(WHAT YOU HAVE TO DO): Every record below should be printed exactly as given.

────

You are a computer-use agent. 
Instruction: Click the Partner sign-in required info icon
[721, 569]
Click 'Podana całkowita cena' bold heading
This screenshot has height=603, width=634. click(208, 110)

────

(THE ANSWER):
You are a computer-use agent. 
Instruction: Click the Partner sign-in required info icon
[721, 569]
Click 'Podana całkowita cena' bold heading
This screenshot has height=603, width=634. click(208, 110)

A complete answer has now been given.